In het geval van de afgevaardigd bestuurder had de vennootschap onder meer tot doel onroerende goederen te kopen en te verkopen. Het bouwen van een villa met zwembad behoort tot het doel. Maar de fiscus kwam controleren en zag dat mooie blauwe zwembad helemaal niet zitten. De inspecteur vond dat voor het zwembad een extra voordeel van alle aard diende toegekend te worden. Om dat te bepalen, steunde hij zich in hoofdzaak op de geboekte afschrijvingen op het zwembad. Die bedroegen voor het aanslagjaar 1991 3.600 EUR en voor aanslagjaar 1992 5.200 EUR. Overmand door de vastberadenheid van de inspecteur ging de afgevaardigd bestuurder in op het voorstel van de fiscus. Hij verklaarde zich akkoord met deze zienswijze. Meer nog: de extra voordelen werden verwerkt via de rekening courant van de afgevaardigd bestuurder en dus binnen de vennootschap belast binnen de reservebeweging. Zo vermeed de afgevaardigd bestuurder dat hij een fikse verhoging van zijn personenbelasting zou krijgen. De vennootschap betaalde er nu de belasting op. Die ligt zo goed als zeker lager dan de personenbelasting. Maar daartegenover staat dat hij het voordeel wel ooit diende te betalen aan de vennootschap.

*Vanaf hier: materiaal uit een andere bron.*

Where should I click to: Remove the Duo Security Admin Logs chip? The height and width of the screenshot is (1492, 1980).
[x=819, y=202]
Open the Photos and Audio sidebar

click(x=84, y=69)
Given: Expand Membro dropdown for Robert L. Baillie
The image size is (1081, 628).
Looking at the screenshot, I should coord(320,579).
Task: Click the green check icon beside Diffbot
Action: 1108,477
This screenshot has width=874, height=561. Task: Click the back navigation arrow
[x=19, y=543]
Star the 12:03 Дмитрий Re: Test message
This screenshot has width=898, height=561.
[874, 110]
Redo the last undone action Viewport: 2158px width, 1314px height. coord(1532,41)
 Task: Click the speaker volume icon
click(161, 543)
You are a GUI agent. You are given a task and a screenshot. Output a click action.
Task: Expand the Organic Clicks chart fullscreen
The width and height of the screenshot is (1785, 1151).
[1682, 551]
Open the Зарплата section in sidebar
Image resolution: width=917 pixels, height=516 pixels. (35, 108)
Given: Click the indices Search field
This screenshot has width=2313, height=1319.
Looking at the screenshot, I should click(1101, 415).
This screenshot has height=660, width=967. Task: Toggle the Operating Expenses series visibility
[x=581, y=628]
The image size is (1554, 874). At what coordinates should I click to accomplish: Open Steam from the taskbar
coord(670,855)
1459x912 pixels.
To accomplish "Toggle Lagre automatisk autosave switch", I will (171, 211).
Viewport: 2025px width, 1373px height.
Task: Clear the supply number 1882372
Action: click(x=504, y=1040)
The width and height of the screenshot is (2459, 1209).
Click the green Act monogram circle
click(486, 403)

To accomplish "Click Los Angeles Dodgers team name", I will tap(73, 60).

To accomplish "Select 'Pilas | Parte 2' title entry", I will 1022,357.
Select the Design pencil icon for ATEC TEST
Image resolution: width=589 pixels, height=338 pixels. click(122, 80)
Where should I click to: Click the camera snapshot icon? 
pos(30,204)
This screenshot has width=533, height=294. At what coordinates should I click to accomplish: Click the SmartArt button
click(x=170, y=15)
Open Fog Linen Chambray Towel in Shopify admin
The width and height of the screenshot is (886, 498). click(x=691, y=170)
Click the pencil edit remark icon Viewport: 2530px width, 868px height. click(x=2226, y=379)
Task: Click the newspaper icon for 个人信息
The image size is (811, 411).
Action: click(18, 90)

Maar na het afsluiten van dit akkoord van de fiscus ging het de afgevaardigd bestuurder vermoedelijk dagen dat hij dit voordeel voor de rest van zijn leven aan zijn zwembroek ging hebben. Op termijn zou hij dus de hele kostprijs van het zwembad moeten terugbetalen aan de vennootschap. Elk jaar zou de fiscus immers de afschrijvingskost als voordeel belasten. Dus ging hij tegen de gevestigde aanslag in bezwaar. Als juridisch argument stelde hij dat de gesloten akkoorden waren aangetast door een rechtsdwaling. Het voordeel werd naar de mening van de bestuurder op onwettelijke wijze gevestigd door het bedrag van het voordeel vast te stellen op het bedrag van de geboekte afschrijvingen. Bij nader inzien is dat naar de mening van de bestuurder in strijd met de wettelijke bepalingen. Een voordeel van alle aard wordt belast conform art. 32 W.I.B. 1992: “Anders dan in geld verkregen voordelen van alle aard gelden voor de werkelijke waarde bij de verkrijger.”. De Koning kan regels stellen om die voordelen op een vast bedrag te ramen. En voor onroerende goederen is dat het geval in art. 18, § 3, 2 K.B. W.I.B. 1992. Toendertijd gold als vaste regel dat dit voordeel vastgesteld werd als 100/60 van het kadastrale inkomen van het onroerend goed of het gedeelte van het onroerend goed. Het voordeel moest dus naar de mening van de afgevaardigd bestuurder zo geraamd worden en niet op basis van de geboekte afschrijvingen.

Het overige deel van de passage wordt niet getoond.